Ugly. Unpleasant. Cruel. Nasty. Mean. Loud. There are many words to describe Kane & Lynch 2, and none of them are positive in the traditional sense. It is an exercise in ugliness and cruel violence. The camera shakes and wobbles, and sprinting in the game basically means sacrificing any form visual information about where you are and what's around you. Combat is difficult, as the two main characters are constantly screaming at each other and the sound of barrages of gunfire ricocheting off your cover is distracting and overwhelming. The game's most explosive section, in which you're in a helicopter armed with an LMG, is near incomprehensible; the only way to survive is with a constant stream of gunfire directed in front of you, loud and bright, all while the camera is repeatedly distorted and pixelated by the damage you're taking, and the only thing that matters is seeing hit markers on your screen. You can barely make out your enemy, and by the glimpses of office workers sprinting to safety, away from your reign of terror, it's more than likely you've ripped a few innocent people to shreds in your efforts to escape the law alive. Kane & Lynch 2 is more of an interactive Liveleak video than a traditional shooter video game.
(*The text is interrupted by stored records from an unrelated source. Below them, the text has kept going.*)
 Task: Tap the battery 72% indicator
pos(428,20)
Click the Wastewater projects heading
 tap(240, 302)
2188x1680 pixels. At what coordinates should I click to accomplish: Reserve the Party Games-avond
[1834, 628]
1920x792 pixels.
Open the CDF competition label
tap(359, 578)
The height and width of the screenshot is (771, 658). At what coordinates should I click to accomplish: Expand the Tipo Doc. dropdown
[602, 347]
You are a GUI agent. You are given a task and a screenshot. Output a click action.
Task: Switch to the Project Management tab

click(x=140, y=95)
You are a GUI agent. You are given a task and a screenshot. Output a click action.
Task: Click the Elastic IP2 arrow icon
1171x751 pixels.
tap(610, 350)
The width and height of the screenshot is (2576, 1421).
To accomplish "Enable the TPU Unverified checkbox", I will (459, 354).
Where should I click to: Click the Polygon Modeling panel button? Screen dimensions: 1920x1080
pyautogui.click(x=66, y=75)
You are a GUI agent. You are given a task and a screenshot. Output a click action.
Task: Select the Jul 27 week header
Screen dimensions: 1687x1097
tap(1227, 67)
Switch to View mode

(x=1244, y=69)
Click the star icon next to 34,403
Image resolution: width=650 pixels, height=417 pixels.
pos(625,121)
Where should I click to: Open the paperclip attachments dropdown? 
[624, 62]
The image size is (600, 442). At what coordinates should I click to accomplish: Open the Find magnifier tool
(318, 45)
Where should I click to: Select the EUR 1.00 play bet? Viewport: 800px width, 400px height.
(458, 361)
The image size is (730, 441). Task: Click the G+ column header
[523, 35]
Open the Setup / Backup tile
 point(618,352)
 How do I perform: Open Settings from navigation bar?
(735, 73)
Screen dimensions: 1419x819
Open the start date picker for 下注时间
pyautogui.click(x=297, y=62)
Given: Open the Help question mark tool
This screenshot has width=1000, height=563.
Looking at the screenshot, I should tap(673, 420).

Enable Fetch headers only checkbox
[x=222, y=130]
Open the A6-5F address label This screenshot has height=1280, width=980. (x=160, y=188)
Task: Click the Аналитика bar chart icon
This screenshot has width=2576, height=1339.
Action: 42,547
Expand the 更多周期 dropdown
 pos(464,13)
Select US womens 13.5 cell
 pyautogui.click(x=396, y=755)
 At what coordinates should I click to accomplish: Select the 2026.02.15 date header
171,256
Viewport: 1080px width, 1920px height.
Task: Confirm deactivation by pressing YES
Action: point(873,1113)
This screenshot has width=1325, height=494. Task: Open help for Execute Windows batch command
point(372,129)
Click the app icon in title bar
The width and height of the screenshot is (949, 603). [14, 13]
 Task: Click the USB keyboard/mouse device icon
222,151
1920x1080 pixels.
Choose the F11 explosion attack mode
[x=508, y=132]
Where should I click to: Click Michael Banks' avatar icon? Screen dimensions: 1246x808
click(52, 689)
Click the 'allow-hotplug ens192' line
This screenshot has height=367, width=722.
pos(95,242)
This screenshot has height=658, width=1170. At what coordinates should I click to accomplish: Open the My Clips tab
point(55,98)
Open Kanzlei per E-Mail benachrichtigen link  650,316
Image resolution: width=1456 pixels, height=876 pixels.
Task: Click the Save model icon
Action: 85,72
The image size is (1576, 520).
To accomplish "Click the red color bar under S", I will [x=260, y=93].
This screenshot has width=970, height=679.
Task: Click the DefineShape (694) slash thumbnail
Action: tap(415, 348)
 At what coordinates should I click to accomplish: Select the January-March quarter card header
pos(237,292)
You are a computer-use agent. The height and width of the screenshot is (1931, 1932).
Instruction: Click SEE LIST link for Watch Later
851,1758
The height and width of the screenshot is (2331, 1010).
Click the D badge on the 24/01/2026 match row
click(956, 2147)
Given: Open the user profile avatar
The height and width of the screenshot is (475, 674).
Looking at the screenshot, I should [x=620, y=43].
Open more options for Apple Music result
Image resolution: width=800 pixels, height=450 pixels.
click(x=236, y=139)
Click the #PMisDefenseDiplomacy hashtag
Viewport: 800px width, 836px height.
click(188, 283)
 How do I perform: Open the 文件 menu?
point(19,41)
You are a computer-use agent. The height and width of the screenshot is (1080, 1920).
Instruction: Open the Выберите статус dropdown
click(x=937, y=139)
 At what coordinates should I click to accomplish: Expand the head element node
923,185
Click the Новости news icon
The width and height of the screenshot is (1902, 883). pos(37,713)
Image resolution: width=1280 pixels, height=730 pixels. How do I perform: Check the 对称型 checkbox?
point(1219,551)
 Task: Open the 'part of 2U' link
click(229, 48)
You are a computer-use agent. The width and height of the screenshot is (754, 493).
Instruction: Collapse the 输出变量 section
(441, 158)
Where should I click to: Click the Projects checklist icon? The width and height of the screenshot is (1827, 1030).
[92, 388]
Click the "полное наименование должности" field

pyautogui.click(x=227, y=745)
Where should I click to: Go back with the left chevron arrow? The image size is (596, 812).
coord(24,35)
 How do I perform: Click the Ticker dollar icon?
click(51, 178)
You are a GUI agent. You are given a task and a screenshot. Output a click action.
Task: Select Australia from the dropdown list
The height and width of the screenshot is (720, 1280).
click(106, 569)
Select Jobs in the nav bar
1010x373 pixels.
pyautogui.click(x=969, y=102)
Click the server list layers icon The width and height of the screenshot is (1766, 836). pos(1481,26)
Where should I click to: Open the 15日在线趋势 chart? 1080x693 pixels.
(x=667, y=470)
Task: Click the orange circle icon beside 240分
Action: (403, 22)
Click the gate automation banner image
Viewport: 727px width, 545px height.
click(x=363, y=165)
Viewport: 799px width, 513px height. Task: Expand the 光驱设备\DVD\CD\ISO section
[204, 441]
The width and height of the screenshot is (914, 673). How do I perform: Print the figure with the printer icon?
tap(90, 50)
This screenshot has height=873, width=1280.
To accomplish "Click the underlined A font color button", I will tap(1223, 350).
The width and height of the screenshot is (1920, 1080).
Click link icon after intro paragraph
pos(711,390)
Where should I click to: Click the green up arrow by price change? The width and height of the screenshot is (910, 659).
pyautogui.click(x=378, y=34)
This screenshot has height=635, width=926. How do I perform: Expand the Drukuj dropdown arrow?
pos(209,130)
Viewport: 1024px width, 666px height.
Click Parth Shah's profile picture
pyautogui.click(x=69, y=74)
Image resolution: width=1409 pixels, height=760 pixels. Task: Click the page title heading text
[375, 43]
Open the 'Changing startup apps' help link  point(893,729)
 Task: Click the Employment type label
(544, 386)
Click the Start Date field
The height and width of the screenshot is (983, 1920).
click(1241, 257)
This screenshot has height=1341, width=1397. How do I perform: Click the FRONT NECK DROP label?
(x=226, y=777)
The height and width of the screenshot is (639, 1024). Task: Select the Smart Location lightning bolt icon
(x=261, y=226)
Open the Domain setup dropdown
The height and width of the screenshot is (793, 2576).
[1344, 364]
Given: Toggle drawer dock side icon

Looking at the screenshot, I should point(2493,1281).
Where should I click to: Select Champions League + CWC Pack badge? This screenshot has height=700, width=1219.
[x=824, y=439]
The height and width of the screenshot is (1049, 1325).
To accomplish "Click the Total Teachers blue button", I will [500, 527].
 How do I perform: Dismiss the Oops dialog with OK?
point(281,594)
If you are a dumb person, you might hear me describe this game and think it is bad. You would think this because you are dumb. I, dear readers, am not dumb. Kane & Lynch 2 is a masterful postmodern deconstruction of the shooter genre. It examines the consequences of what would ACTUALLY happen should two white guys go into a foreign country and start mowing down anyone who gets in their way, the basis for so many shooters of the time?

The aesthetic and atmosphere is unmatched. Like I said, it's more like a liveleak video than a shooter. Gore is pixellated, the audio regularly peaks and the camera distorts with damage, Kane and Lynch regularly yell out to each other with no subtitles present; Lynch will even rant to himself, barely audible, about how he needs his meds, or he can't see shit, or how fucked everything is. What little music there is is heard through speakers of DVD stores and restaurants. It's oppressive, it's dark, it's overwhelming, and it is an incredible deconstruction of and meditation on the voyeuristic appeal of violence and crime in games and media. For a game that is so ugly, unpleasant, and scummy, it does its job beautifully.